The fear of a popular backlash was well-founded. From the beginning, 
Prohibition was resisted in the wetter provinces of America, where 
the authorities often declined to enforce it. Maryland never passed 
its own version of the Volstead Act, while New York repealed its 
alcohol prohibition law in 1923. Eleven other states eliminated their 
statutes by referendum in November 1932, months before Congress 
presented the 21st Amendment (which repealed the 18th) and more than 
a year before it was ratified.

This history of noncooperation is instructive in considering an 
argument that was often made by opponents of Proposition 19, the 
marijuana legalization initiative that California voters rejected in 
November. The measure's detractors claimed legalizing marijuana at 
the state level would run afoul of the Supremacy Clause, which says 
"this Constitution, and the laws of the United States which shall be 
made in pursuance thereof...shall be the supreme law of the land." 
Yet even under a prohibition system that, unlike the current one, was 
explicitly authorized by the Constitution, states had no obligation 
to ban what Congress banned or punish what Congress punished. In 
fact, state and local resistance to alcohol prohibition led the way 
to national repeal.

That precedent, while encouraging to antiprohibitionists who hope 
that federalism can help end the war on drugs, should be viewed with 
caution. For one thing, federalism isn't what it used to be. Alcohol 
prohibition was enacted and repealed before the Supreme Court 
transformed the Commerce Clause into an all-purpose license to 
meddle, when it was taken for granted that the federal government 
could not ban an intoxicant unless the Constitution was amended to 
provide such a power. While the feds may not have the resources to 
wage the war on drugs without state assistance, under existing 
precedents they clearly have the legal authority to try.

Another barrier to emulating the antiprohibitionists of the 1920s is 
that none of the currently banned drugs is (or ever was) as widely 
consumed in this country as alcohol. That fact is crucial in 
understanding the contrast between the outrage that led to the repeal 
of alcohol prohibition and Americans' general indifference to the 
damage done by the war on drugs today. The illegal drug that comes 
closest to alcohol in popularity is marijuana, which survey data 
indicate most Americans born after World War II have at least tried.

▶ _Work to complete_
- A) Using the passage on Prohibition and the drug war, explain in one to three sentences why the alcohol precedent should be viewed with caution by those hoping federalism can end the war on drugs.
- B) According to the passage on Prohibition and the drug war, in what year did New York repeal its alcohol prohibition law?
- C) Write a continuation of the passage on Prohibition and the drug war, beginning after its final sentence.
The entries that come next are separate material with no connection to the passage on Prohibition and the drug war.

▶ _Source information_
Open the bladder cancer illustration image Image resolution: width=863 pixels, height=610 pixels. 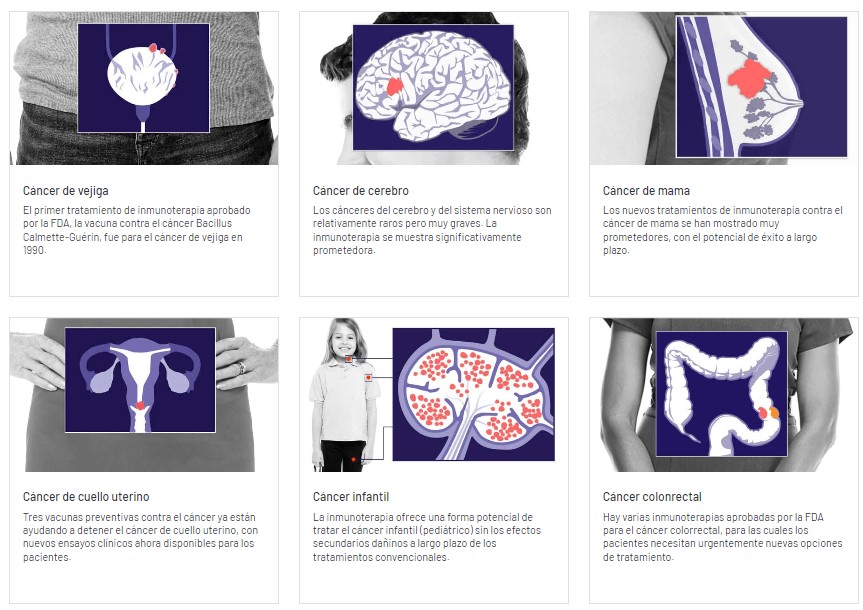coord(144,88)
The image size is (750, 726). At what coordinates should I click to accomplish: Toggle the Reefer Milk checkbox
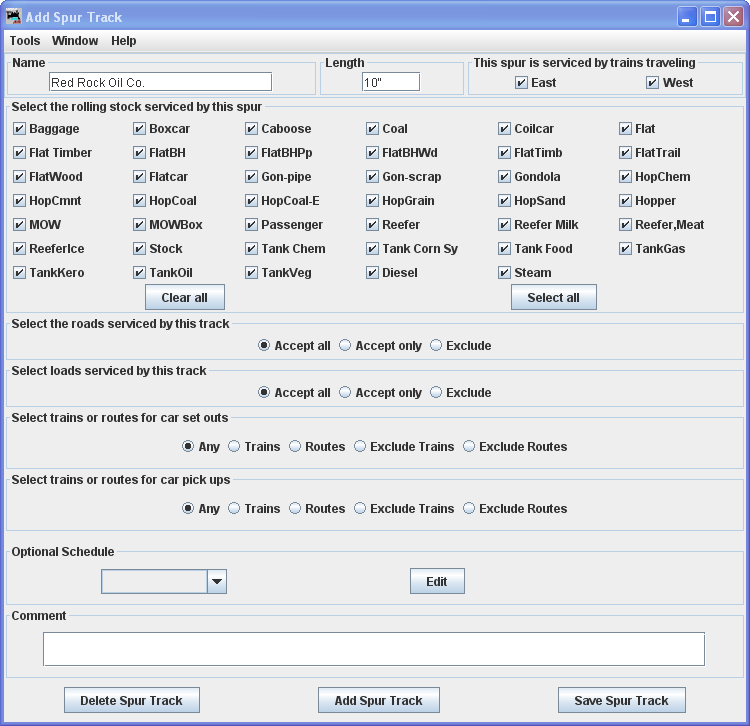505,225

---

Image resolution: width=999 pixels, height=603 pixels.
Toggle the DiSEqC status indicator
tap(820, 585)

▶ _Response list_
- A) Federalism has changed: since the Supreme Court turned the Commerce Clause into a broad license, the federal government clearly has the legal authority to wage the drug war even without state help, whereas during Prohibition it was assumed a constitutional amendment was needed. Also, none of the banned drugs is or ever was as widely consumed as alcohol, so there is less public outrage against the drug war than there was against alcohol prohibition.

- B) 1923.

- C)
That experience is reflected in rising public support for legalizing 
marijuana, which hit a record 46 percent in a nationwide Gallup poll 
conducted the week before Proposition 19 was defeated.

A third problem for today's antiprohibitionists is the deep roots of 
the status quo. Alcohol prohibition came and went in 14 years, which 
made it easy to distinguish between the bad effects of drinking and 
the bad effects of trying to stop it. By contrast, the government has 
been waging war on cocaine and opiates since 1914 and on marijuana 
since 1937 (initially under the guise of enforcing revenue measures). 
Few people living today have clear memories of a different legal 
regime. That is one reason why histories like Okrent's, which bring 
to life a period when booze was banned but pot was not, are so valuable.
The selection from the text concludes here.